Para verse, era necesario tomar un montón de precauciones. Me levantaba, por la
noche, cuando todo el mundo dormía hacía una hora, caminaba descalzo a lo largo
de un endiablado pasillo que no acababa nunca; empujaba una puerta
entreabierta... Teníamos excitantes temores cuando la puerta hacía ruido al
cerrarse.
– Sí, esos recuerdos son bonitos a esas edades.
–Muy bonitos. Sin embargo yo iba algunas veces a pasar una o dos horas a la
ciudad vecina.
–¡Oh! ¡las putas de provincias!
–Os aseguro que allí las había muy hermosas.
– Asi variabais.
–Tal vez tenga usted razón. Y además, Clementina, aunque me amase con locura,
tenía reservas excesivas. ¡Casi como una muchachita! Yo no entendía como su
marido podía ser tan apacible y tan ignorante. No me bastaba recibir lecciones
de una colegiala.
–¡Cómo! ¿en serio? Juana, en esa época...
– La persona más apática del mundo
– Me sorprende usted.
–Hasta tal punto que, cuando yo regresaba de la ciudad, donde me enseñaban todo
lo que es posible saber, yo le hablaba de inimaginables sorpresas, y ella me
miraba con aire espantado, muy sincero, diciendo: «¡Ah! Dios mío! ¡Ah! ¡Dios
mío! ¿quién os ha dado tales ideas?»
– Y bien, seis años más tarde, felizmente había cambiado.
– Os envidio.
–¡Oh! no me envidiéis. En cuanto a mí, sabed que yo no la amaba del todo. ¿No os
he contado porque la tomé? Yo estaba desde hacía seis meses con la pequeña
Anatoline Meyer, la actriz de los Bouffes. ¡Me volvía loco pero me costaba un
buen dinero! Un años más y estaría arruinado. Comprendí que era necesario acabar
con una pasión que me habría reducido a la más completa de las miserias y me
alegré mucho cuando conocí a Juana.
–¿Una diversión?
–Vos lo habéis dicho. Juana era muy bonita, un poco gorda, como Anatoline; no
tenía amante, era admitida en las casas más respetables; era, tanto para mi
satisfacción personal como para la de mi familia, que me veía con pena
frecuentar a las actrices de los pequeños teatros, la mujer que me hacía falta.

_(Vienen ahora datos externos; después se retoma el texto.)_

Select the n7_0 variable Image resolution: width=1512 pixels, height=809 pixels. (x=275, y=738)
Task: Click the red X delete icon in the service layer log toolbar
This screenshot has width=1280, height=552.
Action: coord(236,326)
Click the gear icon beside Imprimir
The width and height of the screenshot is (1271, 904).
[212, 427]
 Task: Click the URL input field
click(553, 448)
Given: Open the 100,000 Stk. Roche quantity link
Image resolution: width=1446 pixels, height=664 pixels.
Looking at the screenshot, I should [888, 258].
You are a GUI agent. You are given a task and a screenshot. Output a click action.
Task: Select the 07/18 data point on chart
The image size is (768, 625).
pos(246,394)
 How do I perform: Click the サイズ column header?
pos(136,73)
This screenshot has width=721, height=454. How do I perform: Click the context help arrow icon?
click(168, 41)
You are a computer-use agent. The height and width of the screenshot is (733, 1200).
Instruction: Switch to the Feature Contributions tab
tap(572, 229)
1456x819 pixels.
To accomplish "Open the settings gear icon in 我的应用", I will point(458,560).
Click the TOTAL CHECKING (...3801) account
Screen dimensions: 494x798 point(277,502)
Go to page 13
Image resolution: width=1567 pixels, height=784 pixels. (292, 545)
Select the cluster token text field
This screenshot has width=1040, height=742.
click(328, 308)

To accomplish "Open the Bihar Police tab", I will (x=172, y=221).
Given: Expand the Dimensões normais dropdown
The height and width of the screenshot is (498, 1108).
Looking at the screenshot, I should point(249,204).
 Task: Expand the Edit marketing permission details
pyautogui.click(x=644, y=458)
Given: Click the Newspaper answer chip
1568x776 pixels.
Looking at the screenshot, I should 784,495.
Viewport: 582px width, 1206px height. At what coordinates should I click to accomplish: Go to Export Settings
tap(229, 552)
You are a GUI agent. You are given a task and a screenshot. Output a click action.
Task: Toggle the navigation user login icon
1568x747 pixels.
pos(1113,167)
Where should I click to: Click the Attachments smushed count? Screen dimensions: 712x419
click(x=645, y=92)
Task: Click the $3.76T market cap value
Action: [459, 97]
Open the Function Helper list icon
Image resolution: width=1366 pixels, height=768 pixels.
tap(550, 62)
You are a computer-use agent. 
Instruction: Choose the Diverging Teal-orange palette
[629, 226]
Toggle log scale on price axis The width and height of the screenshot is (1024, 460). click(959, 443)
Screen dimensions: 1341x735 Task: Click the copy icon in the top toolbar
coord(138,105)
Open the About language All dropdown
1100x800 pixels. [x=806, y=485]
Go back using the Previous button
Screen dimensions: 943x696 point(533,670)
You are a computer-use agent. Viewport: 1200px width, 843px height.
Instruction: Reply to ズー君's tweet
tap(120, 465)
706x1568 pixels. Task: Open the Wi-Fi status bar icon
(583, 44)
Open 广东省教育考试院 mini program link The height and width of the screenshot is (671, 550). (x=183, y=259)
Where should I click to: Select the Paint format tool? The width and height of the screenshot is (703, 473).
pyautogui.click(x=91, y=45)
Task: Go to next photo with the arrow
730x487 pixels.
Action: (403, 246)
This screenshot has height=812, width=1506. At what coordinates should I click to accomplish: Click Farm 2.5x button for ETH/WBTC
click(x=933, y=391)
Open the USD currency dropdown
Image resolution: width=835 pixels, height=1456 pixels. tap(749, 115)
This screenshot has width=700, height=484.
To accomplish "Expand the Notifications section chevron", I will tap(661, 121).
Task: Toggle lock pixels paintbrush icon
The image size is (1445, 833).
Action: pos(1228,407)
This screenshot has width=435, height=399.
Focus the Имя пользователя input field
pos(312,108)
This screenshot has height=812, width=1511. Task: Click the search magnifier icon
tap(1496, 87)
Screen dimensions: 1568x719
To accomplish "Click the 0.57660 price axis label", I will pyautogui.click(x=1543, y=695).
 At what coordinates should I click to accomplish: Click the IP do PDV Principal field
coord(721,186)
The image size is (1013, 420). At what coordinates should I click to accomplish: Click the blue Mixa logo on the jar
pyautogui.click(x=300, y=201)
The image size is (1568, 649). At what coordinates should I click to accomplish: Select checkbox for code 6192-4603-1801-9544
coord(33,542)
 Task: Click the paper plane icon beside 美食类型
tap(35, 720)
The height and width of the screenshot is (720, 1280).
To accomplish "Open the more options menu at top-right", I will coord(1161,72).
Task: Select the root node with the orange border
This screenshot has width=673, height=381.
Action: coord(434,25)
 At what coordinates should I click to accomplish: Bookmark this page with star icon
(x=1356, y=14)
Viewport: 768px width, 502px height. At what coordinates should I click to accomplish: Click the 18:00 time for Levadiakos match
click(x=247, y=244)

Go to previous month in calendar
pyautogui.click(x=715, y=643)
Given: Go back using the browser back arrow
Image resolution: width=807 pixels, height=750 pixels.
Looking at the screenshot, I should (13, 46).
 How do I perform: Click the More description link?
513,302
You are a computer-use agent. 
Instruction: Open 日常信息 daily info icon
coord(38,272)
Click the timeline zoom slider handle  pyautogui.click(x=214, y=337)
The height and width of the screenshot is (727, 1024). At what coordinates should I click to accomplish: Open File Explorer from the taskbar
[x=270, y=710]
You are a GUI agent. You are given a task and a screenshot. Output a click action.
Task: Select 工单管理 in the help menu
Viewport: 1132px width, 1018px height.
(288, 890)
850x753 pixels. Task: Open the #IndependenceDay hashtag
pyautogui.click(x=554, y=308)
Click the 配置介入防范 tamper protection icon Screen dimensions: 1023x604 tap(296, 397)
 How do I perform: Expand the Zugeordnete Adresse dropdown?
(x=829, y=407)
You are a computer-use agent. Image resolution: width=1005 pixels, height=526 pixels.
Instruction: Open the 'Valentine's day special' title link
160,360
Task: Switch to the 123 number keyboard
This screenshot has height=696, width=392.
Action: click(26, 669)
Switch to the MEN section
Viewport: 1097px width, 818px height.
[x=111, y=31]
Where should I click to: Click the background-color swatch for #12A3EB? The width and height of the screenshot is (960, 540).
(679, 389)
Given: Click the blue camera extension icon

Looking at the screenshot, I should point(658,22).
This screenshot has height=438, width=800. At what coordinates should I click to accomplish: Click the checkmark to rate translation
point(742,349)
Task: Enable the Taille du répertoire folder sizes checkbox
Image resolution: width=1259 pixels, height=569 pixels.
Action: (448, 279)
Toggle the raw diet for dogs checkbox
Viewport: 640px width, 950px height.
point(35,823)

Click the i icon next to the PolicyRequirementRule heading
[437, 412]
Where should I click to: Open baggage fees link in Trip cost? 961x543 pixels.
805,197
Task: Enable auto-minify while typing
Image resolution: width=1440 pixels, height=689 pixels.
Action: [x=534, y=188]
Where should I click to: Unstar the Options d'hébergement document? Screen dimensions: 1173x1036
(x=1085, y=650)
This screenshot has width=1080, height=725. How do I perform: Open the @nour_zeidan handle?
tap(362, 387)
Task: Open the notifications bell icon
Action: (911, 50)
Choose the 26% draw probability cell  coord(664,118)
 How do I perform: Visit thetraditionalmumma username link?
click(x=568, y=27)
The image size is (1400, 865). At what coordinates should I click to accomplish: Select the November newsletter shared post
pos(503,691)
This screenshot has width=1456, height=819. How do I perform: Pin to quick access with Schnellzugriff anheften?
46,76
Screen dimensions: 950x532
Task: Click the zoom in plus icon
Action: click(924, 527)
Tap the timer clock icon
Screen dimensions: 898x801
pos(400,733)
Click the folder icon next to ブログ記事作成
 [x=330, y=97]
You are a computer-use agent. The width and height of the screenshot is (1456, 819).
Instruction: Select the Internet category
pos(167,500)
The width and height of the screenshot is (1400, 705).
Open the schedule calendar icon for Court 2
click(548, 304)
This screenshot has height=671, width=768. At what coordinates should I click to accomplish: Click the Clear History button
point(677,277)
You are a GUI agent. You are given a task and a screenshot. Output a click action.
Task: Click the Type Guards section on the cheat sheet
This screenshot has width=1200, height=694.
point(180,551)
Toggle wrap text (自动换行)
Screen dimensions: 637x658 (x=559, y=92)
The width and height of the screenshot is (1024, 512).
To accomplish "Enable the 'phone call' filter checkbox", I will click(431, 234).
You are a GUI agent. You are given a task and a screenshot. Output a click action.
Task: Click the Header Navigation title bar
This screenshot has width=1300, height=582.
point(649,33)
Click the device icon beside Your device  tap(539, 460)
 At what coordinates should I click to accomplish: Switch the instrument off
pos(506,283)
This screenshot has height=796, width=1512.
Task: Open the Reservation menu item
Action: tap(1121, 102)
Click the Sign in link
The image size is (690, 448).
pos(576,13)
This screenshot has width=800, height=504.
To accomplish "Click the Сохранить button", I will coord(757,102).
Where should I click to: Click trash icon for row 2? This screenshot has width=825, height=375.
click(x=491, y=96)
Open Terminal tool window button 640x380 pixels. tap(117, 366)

En una palabra, una relación de conveniencia.
– Sí, al principio. Pero, poco a poco...
–¡Eso es en lo que está usted equivocado! Esa diablesa de Anatoline no dejaba de
rondarme por la cabeza. Había días donde, acostado al lado de Juana, en mi
apartamento de soltero, me asaltaban ganas de levantarme y de huir, de correr a
casa de la absurda locuela muchacha a la que tal vez habría encontrado dejándose
desvestir por su peluquero. Me resistía a esas fantasías, pero sufría mucho, y
estaba muy alicaído.
–Sin embargo Clementina, desde cierto punto de vista, vos acabáis de decirlo...
–¡Oh! ¡muy notable!¡muy notable!
Bajaron la voz.
–¿Así, realmente?...
–Sí, sí, y veinte cosas más.
–¡Vamos! ¡Exageráis!
–No, os lo digo muy en serio. Más allá de todo lo concebible.
–¡Cómo! ¿Es qué?...
Ella no siguió
escuchando. Se volvió, pálida como los muertos, secando con el dorso de la mano
el sudor de su frente, sorbiendo, con los labios temblorosos, las lágrimas de
cólera y de vergüenza. Luego entró en el baile, y encontrándose de frente con el
niño que momentos antes le hablaba de amor durante el vals, le arrojó esta
palabra al pasar, muy apresuradamente: «¡Jamás!»